## begin TEXT PROVIDED

# Putting the Why in Wyoming.



## GaryFish (Sep 7, 2007)

I ate lunch here today. Because nothing is better than Gourmet Chinese food. As evidenced by the moose statue in front.

[attachment=0:3ewsiuul]A Moose bit my sister..JPG[/attachment:3ewsiuul]

And yet, they didn't even have moose on the menu!


----------



## wyogoob (Sep 7, 2007)

Makes perfect sense to me.



I'm trying to remember what that place use to be before they made a Chinese restaurant


----------



## GaryFish (Sep 7, 2007)

Last time I ate there, it was a steak and potato kind of place. Exactly what you'd expect in Why-oming, with a moose in front.


----------



## Mr Muleskinner (Feb 14, 2012)

and a bar next door. I spent the majority of my youth in Wyoming. More corner bars than any place on Earth.


----------



## Caddis-n-Cutts (Sep 28, 2007)

Mr Muleskinner said:


> and a bar next door. I spent the majority of my youth in Wyoming. More corner bars than any place on Earth.


+1 :lol:

I served my mission there....we used to judge the size of the town by how many bars it had. eg. "...It's a 5 bar town"


----------



## GaryFish (Sep 7, 2007)

Caddis-n-Cutts said:


> I served my mission there....we used to judge the size of the town by how many bars it had. eg. "...It's a 5 bar town"


Must've been a small town. :O--O: :O--O:

That's got to be a tough sale in Wyomin'. No drinkin'. No women. And ya gots ta git cleaned up once a week.!


----------



## Mr Muleskinner (Feb 14, 2012)

Real small


----------

## end TEXT PROVIDED
## begin DATA LISTING

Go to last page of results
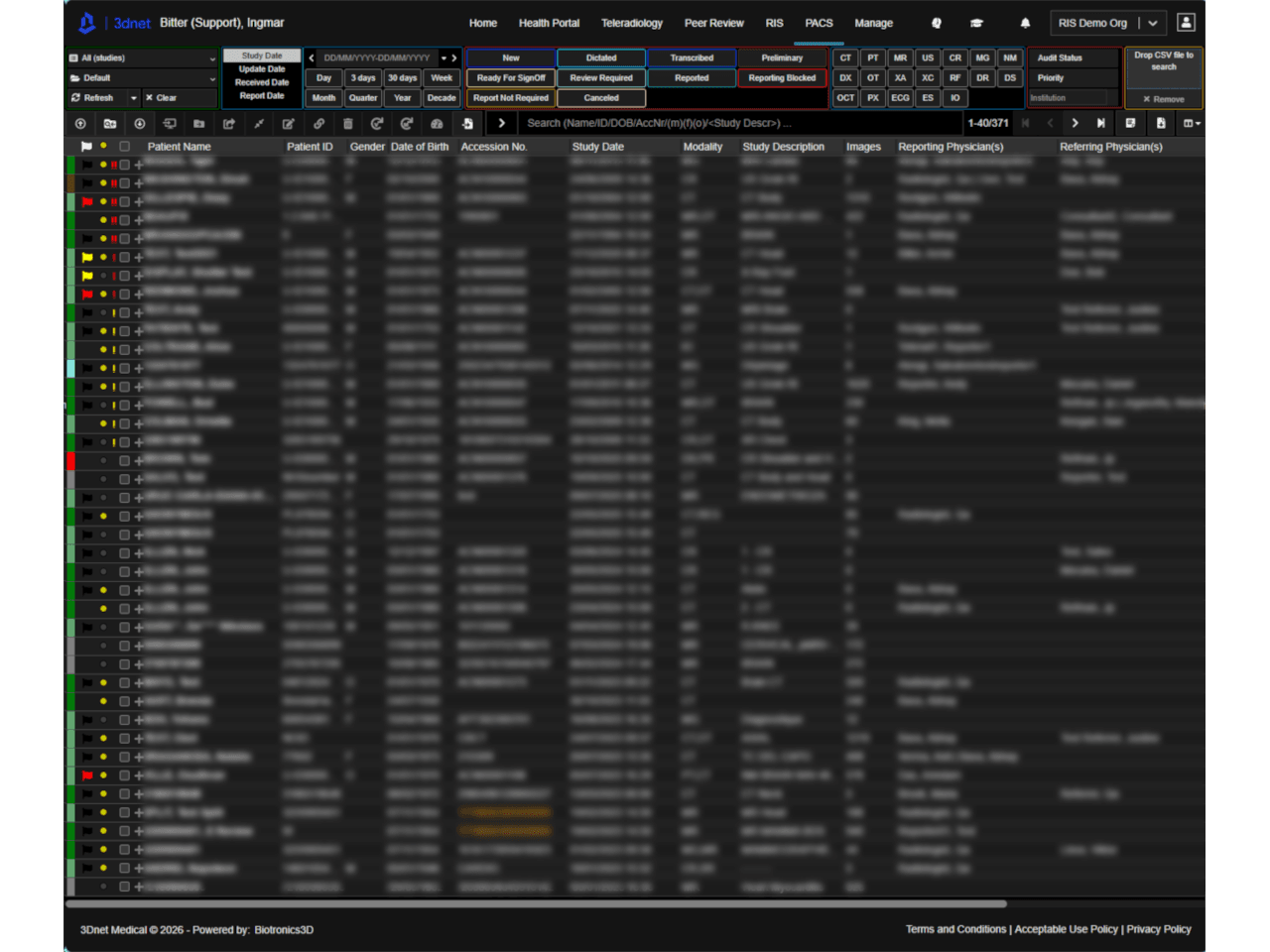This screenshot has width=1270, height=952. point(1100,123)
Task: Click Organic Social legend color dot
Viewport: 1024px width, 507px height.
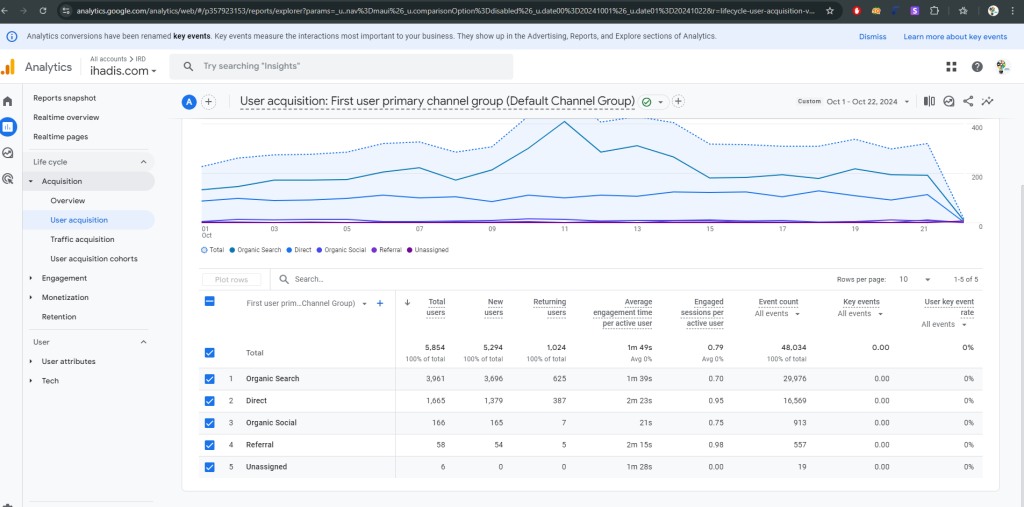Action: click(320, 249)
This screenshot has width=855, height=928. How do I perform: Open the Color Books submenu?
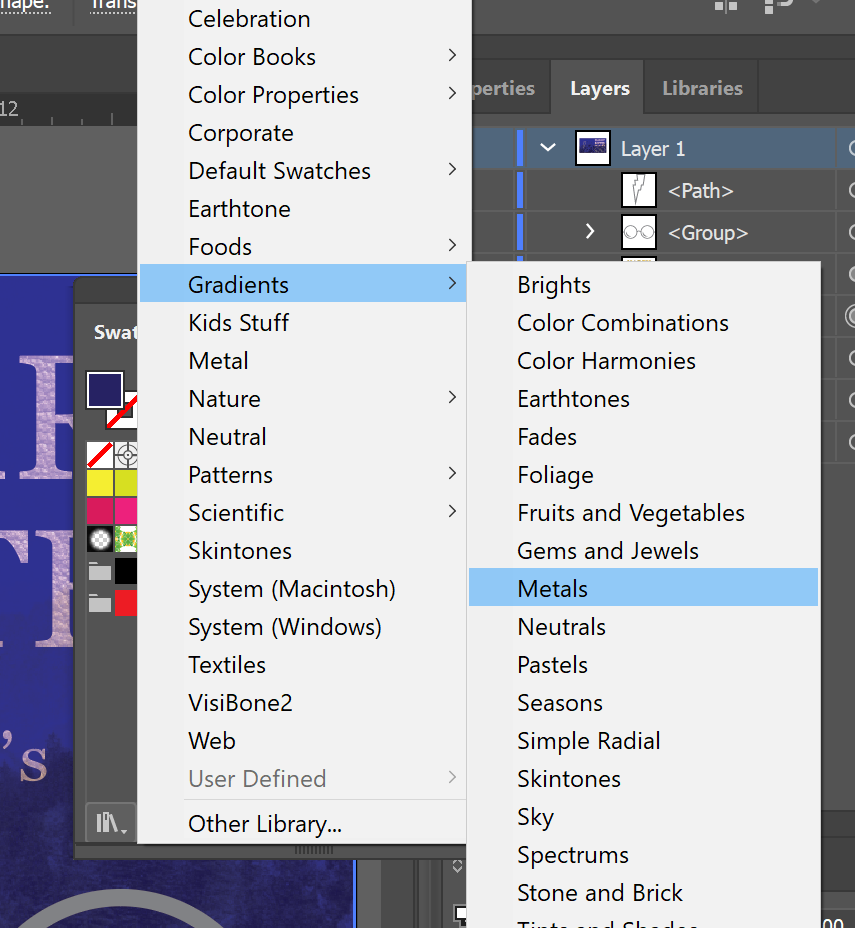point(251,57)
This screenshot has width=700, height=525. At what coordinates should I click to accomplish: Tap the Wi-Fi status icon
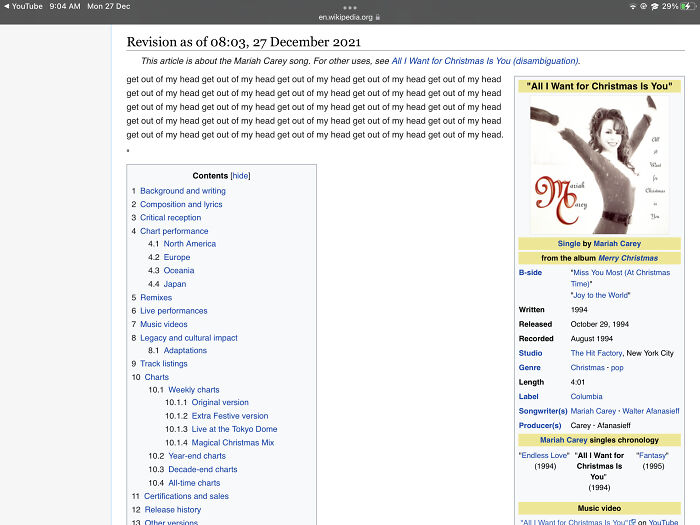coord(632,6)
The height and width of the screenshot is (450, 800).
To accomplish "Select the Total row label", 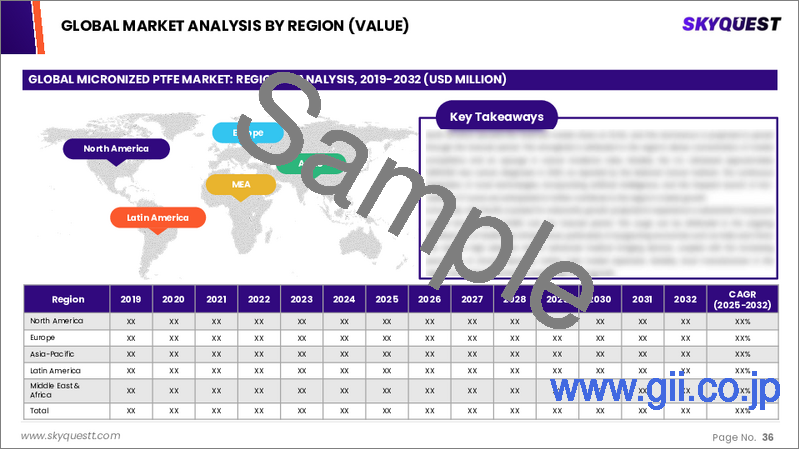I will (39, 410).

## end DATA LISTING

AIM OF THE TASK ->
Could you update the stretch of the Wyoming forum thread from "[attachment=0:3ewsiuul]A Moose bit" through "wyogoob (Sep 7, 2007)", changing "menu" to "buffet"?

RESPONSE ->
[attachment=0:3ewsiuul]A Moose bit my sister..JPG[/attachment:3ewsiuul]

And yet, they didn't even have moose on the buffet!


----------



## wyogoob (Sep 7, 2007)